>> Begin

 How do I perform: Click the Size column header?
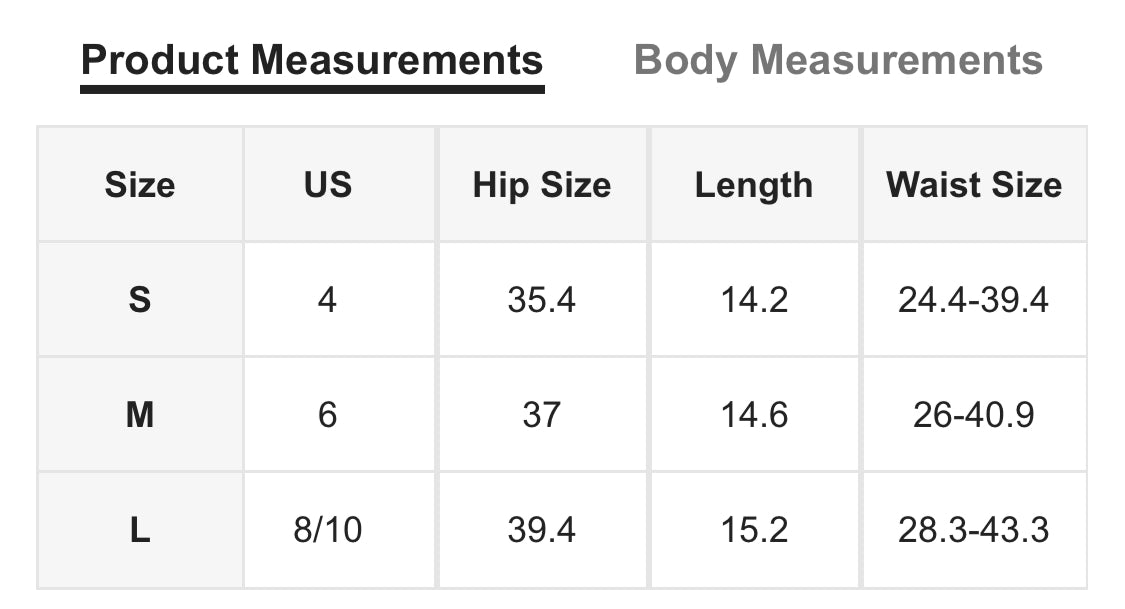pyautogui.click(x=140, y=185)
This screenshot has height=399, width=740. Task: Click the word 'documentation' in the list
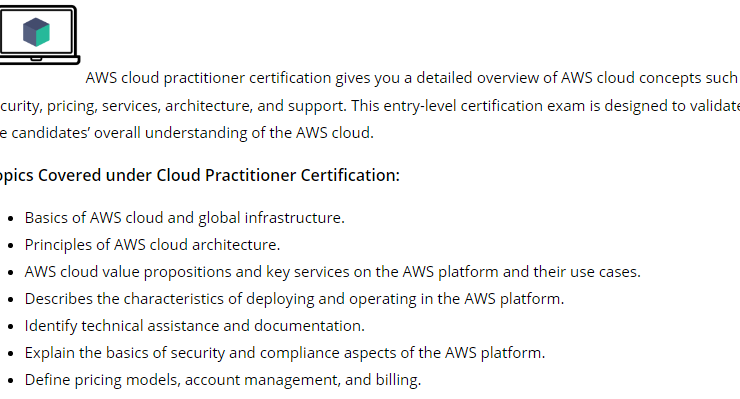pos(309,326)
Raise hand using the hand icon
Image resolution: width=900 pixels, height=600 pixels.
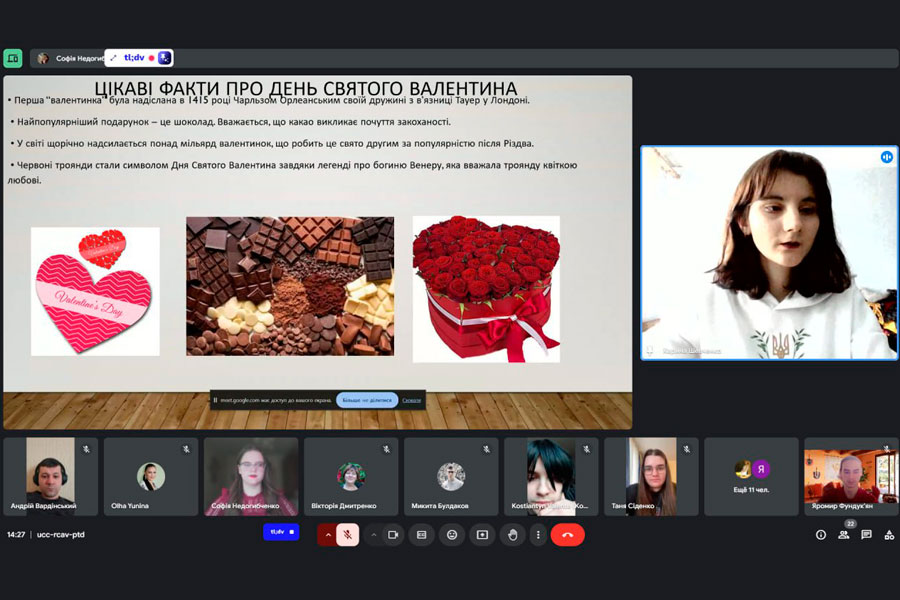[512, 535]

>> End

-- What is needed --
Find each line in the records that contains the word "height", and copy those lines.

-- Task answer --
This screenshot has height=399, width=740. Task: Click the word 'documentation' in the list
Image resolution: width=900 pixels, height=600 pixels.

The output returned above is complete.